Stanley Gibbons reported a narrow loss on lower costs after restructuring but conceded the group still has a lot of work to do.
The troubled stamp and coin specialist said in the last two years the company has been “fixing things and plugging holes” after it restructured and refinanced into a much smaller group having sold the brands and businesses within its interiors division and cut staff.
The firm has been stung by a slowdown in the stamps and collectables market and hampered by a string of failed historic acquisitions.
Chairman Harry Wilson said the company has a lot to do to reach profitability.
“It would be nice to say that our problems are behind us but as the results show we still have a lot of work to do to achieve sustainable profitability,” he said.
“However, the more rewarding rebuilding phase has commenced, and some exciting work-streams have been initiated which it is hoped will unlock the full potential of our business.
“Our plan is to make our business more attractive to both existing and new clients through the investment and initiatives which we have instigated.
“We recognise that this will take time to show through to the bottom line.”
Chief executive Graham Shircore warned that the group remains in a “challenging position and will continue to be so for some time” but that its brands have potential to grow.
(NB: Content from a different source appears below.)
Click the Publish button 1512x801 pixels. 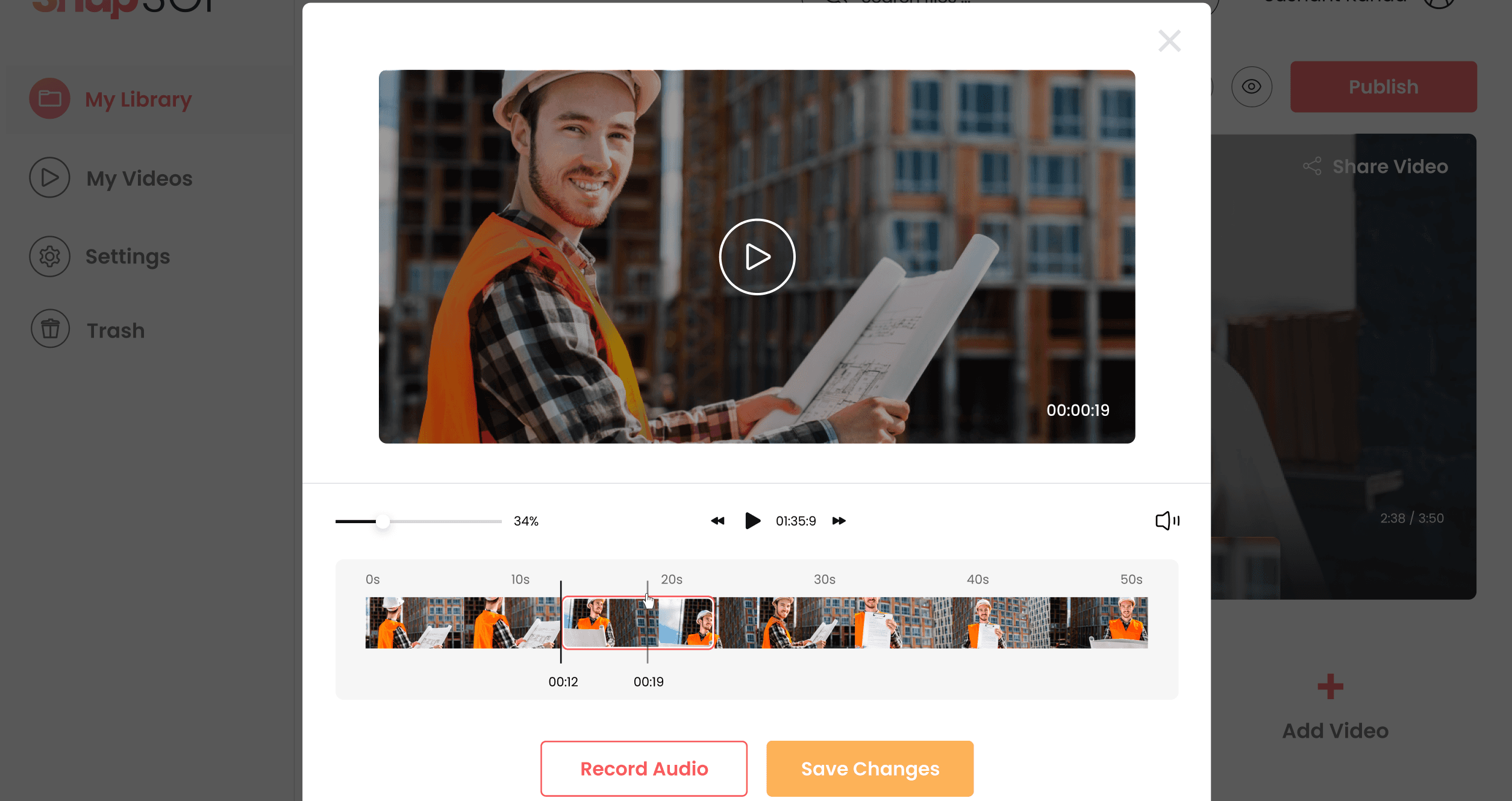[x=1382, y=87]
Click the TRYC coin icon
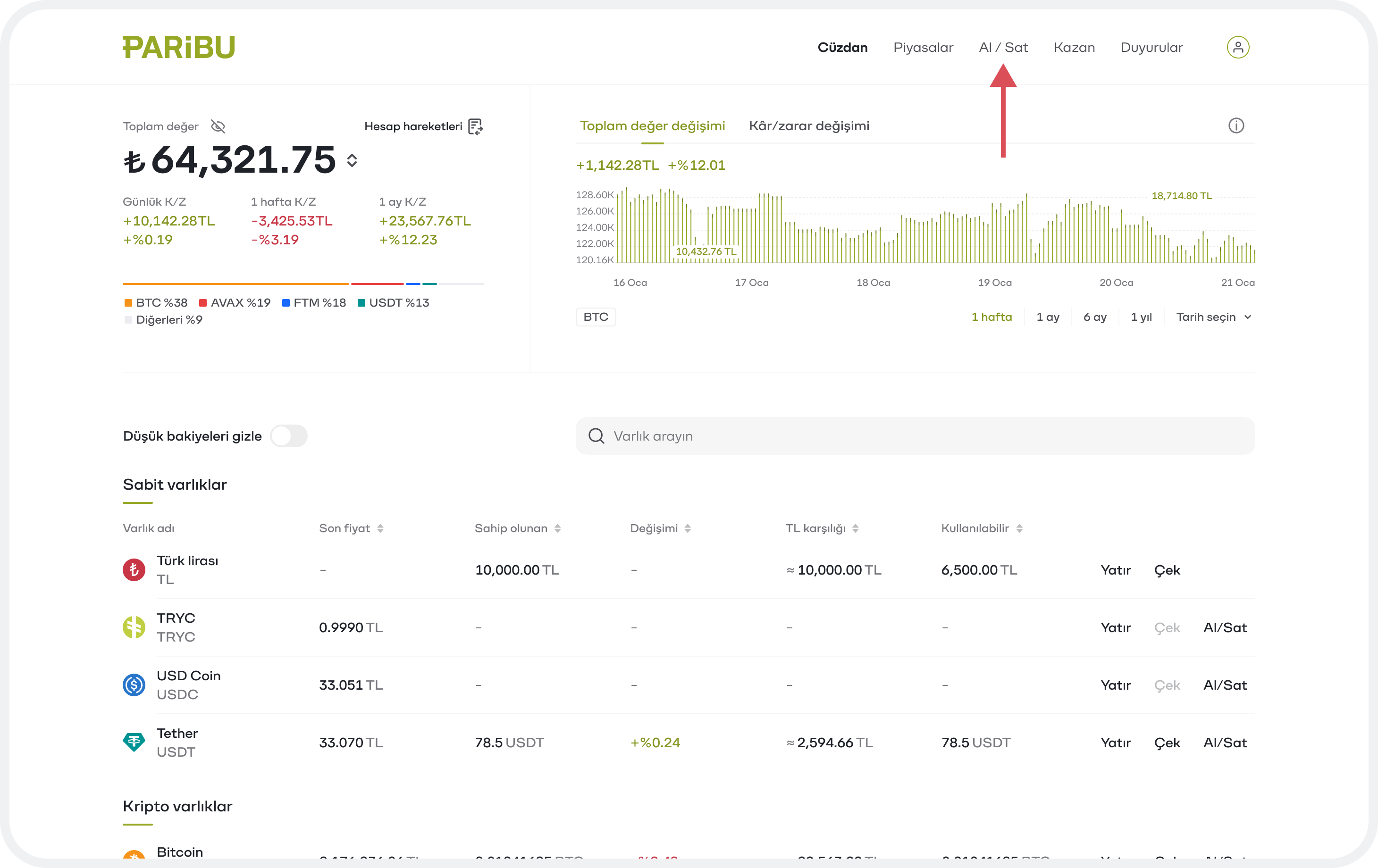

For the six months ended September 30, Stanley Gibbons posted a pre-tax loss of £2.4 million compared with £2.9 million in the same period a year earlier as on-off costs fell to £118,000 from £474,000.
Revenue declined 30% to £5 million from £7.1 million.
The company previously said it is in default in its loans, but creditor Phoenix SG has not requested payment and recently provided Stanley Gibbons with a further loan of up to £5 million.
As of the end of September, the company had £1.8 million in cash and a loan of £10.3 million repayable in March 2023.